Pay less taxes using web agents, a directed graph, and Dijkstra's algorithm

11 min read Original article ↗

I engineered a first-of-its-kind tool that automates the process of optimizing profit repatriation from international subsidiaries back to corporate headquarters (HQs). This solution is relevant for multinational corporations, startups, high-net-worth individuals, and the tax advisors/accountants who serve them, offering the potential to legally save billions in taxes, and really anyone else who is interested in uncovering the secrets of how some people and companies pay 0% tax on the profits they make globally.

My primary goals were to:

  • Address a market gap: eliminate the costly, time-consuming manual research traditionally required to identify the initial steps for establishing complex tax structures.
  • Increase transparency: demystify the mechanics of profit-repatriation strategies for a broader audience.
  • Advance tax-planning technology: solve the technical challenge of cross-border tax-planning.

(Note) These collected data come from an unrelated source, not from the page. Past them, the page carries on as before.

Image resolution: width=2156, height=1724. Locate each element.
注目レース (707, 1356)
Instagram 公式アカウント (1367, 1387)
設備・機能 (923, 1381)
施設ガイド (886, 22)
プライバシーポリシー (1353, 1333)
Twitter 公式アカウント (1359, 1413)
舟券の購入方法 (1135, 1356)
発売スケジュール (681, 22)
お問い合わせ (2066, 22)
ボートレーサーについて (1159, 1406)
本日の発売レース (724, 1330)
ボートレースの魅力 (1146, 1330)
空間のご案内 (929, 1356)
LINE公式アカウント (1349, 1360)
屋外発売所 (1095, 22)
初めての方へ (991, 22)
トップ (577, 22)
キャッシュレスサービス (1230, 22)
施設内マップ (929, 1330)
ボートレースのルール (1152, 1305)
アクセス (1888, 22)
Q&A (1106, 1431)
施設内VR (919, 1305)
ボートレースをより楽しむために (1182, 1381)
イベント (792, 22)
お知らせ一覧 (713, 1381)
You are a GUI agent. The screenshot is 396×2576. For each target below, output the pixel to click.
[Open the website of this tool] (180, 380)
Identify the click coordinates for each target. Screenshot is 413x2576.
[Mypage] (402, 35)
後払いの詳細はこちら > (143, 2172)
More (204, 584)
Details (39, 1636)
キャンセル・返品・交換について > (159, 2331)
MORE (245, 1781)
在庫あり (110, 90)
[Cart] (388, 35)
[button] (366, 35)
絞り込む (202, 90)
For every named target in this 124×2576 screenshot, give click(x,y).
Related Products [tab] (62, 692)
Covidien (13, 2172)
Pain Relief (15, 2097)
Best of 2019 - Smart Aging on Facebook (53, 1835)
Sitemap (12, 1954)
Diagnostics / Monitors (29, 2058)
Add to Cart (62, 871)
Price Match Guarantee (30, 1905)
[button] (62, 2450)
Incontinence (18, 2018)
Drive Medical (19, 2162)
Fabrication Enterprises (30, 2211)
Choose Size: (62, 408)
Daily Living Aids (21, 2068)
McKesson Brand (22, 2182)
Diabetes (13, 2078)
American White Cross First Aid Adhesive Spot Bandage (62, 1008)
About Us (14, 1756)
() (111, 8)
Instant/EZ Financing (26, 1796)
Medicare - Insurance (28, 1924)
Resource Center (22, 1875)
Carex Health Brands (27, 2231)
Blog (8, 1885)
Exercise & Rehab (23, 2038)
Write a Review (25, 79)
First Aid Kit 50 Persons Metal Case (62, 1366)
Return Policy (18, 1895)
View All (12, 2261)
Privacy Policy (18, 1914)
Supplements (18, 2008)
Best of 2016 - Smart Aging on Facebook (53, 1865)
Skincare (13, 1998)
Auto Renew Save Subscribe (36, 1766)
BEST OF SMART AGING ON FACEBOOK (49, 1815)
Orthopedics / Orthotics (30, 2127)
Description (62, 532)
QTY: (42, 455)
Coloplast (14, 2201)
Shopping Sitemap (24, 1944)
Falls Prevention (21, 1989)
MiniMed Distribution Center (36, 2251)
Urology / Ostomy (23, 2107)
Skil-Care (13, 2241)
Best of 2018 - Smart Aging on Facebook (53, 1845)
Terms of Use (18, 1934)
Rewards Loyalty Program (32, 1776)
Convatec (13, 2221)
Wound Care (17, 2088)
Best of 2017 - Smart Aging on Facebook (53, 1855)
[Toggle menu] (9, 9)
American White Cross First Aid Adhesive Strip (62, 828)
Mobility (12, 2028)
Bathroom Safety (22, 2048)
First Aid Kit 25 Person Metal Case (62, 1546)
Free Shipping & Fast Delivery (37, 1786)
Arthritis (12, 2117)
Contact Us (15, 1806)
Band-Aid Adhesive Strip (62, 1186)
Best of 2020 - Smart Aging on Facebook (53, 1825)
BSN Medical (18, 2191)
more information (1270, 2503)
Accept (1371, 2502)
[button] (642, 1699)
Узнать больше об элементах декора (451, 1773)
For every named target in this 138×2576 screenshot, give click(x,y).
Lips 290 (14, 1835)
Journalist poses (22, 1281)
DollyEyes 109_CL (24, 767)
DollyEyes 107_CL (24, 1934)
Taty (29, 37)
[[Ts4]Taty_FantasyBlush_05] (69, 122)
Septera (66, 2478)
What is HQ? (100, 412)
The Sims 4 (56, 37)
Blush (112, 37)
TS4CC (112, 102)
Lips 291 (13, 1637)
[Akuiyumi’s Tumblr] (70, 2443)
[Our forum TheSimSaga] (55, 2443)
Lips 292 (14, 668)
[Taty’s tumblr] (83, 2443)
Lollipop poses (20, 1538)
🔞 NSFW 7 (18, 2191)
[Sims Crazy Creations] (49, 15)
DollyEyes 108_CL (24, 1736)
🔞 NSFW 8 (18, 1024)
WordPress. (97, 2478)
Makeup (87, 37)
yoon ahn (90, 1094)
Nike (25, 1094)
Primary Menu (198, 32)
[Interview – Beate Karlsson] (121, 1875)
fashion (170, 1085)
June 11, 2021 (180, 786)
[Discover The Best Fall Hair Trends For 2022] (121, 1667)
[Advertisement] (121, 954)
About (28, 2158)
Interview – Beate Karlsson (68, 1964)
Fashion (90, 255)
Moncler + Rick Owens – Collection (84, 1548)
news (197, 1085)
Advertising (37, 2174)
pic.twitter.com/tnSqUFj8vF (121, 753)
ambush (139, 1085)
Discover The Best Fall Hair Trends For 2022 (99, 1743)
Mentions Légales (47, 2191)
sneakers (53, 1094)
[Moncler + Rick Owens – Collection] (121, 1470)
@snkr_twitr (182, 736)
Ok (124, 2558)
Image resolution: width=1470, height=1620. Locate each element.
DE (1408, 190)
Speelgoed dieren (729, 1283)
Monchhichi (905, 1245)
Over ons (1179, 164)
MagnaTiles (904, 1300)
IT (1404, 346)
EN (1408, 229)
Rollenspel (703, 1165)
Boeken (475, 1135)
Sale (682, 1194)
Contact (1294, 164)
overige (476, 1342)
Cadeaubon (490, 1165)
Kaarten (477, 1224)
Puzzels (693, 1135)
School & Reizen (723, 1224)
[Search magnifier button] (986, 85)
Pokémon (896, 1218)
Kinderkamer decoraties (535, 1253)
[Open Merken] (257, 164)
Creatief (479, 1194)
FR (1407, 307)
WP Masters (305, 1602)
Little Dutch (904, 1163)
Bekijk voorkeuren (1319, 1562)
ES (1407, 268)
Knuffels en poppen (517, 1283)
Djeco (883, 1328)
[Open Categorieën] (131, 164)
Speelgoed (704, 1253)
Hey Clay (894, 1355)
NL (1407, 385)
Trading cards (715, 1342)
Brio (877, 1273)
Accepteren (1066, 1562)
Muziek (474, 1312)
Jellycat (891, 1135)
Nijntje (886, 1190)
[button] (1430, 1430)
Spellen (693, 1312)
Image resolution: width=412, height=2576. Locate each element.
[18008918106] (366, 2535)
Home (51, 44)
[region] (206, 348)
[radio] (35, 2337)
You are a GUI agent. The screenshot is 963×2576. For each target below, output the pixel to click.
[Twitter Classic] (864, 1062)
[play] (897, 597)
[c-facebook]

Disclaimer: this post is a technical exploration. It does not reflect or express my personal opinions or views regarding the morality, fairness, or policy of taxation, tax law, or tax avoidance strategies.

Introduction

In this blog post, I will explain step-by-step how I built TreatyHopper: a tool that aims to optimize the process of global tax routing. Typically, when repatriating profits from subsidiaries in foreign countries to the US, a tax has to be paid on the dividends (profits) that are sent by the subsidiary to the US. This tax is called a withholding tax on dividends. In order to avoid paying taxes twice (once when the money leaves the subsidiary and one more time when the money enters the US), many countries have Double Taxation Agreements (DTAs) with each other (colloquially known as tax treaties). These treaties govern which country has the right to levy the tax and to what rules they are bound. They can sometimes allow you to avoid paying withholding tax on dividends altogether, for example, allowing you to send dividends from a subsidiary in the Netherlands to your HQ in the US and pay 0%.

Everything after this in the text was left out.